Yesterday, OpenAI officially announced that it has joined forces with five industry giants, including AMD, Broadcom, Intel, Microsoft, and NVIDIA, to jointly launch the Multipath Reliable Connection (MRC) protocol. This protocol aims to address network latency and faults that are common in large-scale AI training and has been open-sourced to the global industry through the Open Compute Project (OCP).

image.png

Breaking "Single Point of Failure": A Leap from Three-Tier Architecture to Two-Tier Design

In traditional AI model training processes, network congestion or minor failures on a single link often act like falling dominoes, causing tens of thousands of GPUs to idle and wait, resulting in significant computing power waste.

To fundamentally enhance system resilience, the MRC protocol introduces a multi-plane network design. It cleverly splits a single 800Gb/s interface into multiple smaller links. Through this structural optimization, the system can support a massive cluster of approximately 131,000 GPUs with just two layers of switches. Compared to traditional two-tier or four-tier architectures, this change not only significantly reduces the number of physical components and energy consumption but also lowers construction costs considerably.

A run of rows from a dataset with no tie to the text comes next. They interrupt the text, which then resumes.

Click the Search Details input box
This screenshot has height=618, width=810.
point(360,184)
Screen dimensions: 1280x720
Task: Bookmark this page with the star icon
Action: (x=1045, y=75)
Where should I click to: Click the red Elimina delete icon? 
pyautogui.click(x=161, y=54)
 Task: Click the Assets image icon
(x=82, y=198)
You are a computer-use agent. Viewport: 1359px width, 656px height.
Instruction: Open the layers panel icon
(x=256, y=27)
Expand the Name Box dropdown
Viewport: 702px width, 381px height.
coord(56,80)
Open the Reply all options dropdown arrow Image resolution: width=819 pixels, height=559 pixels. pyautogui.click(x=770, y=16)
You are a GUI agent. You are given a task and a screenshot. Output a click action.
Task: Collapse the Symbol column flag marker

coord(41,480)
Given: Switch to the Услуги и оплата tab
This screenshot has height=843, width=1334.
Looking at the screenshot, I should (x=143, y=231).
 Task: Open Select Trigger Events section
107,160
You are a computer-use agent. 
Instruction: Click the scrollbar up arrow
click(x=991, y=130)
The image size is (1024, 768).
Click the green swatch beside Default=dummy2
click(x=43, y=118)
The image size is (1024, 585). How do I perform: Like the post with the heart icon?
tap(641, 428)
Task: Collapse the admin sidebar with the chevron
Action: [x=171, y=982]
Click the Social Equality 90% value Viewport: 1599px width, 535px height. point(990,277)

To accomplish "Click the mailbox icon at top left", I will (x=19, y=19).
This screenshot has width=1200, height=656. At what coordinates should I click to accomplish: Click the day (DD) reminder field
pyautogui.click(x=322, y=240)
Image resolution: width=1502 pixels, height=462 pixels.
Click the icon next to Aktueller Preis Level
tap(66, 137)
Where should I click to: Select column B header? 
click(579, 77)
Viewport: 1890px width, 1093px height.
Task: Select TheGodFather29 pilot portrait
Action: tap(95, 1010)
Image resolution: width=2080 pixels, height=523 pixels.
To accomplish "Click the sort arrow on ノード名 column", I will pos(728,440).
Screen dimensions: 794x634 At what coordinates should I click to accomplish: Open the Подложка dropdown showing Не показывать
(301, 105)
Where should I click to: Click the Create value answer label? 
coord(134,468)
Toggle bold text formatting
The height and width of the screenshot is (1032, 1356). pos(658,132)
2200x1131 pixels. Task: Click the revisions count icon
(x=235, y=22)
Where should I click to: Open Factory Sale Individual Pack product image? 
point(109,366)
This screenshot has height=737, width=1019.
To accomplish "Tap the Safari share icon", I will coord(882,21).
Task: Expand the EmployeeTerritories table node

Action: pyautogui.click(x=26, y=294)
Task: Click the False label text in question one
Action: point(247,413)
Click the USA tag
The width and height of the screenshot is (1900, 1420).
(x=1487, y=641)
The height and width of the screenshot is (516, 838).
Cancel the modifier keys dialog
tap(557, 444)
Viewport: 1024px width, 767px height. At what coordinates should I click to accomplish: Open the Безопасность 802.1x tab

New Traffic Scheduling: Data Packet "Spraying" and Microsecond-Level Self-Healing

In addition to architectural simplification, MRC also presents a new approach to traffic distribution. It adopts adaptive data packet spraying technology, breaking away from traditional single-path transmission. It disperses task packets and distributes them across hundreds of paths for parallel transmission. Even if packets arrive out of order during transmission, the receiving end can accurately reassemble them, effectively avoiding local congestion in the core network.

In terms of network control, MRC discards complex dynamic routing protocols (such as BGP), instead adopting SRv6 source routing technology. This means the sender can directly specify the path, and the switch only needs to perform simple static forwarding. This design compresses the network fault recovery time from "seconds" to "microseconds," allowing the system to almost achieve "seamless self-healing" when facing link jitter.

Field Testing: The "Anti-Shake" Tool for Supercomputers

Currently, the MRC protocol has been applied in NVIDIA's GB200 supercomputer and Oracle's cloud infrastructure. Test data shows that even under real training scenarios, when faced with sudden situations such as link jitter or switch restarts, MRC can automatically bypass the fault points and ensure complex training tasks remain uninterrupted.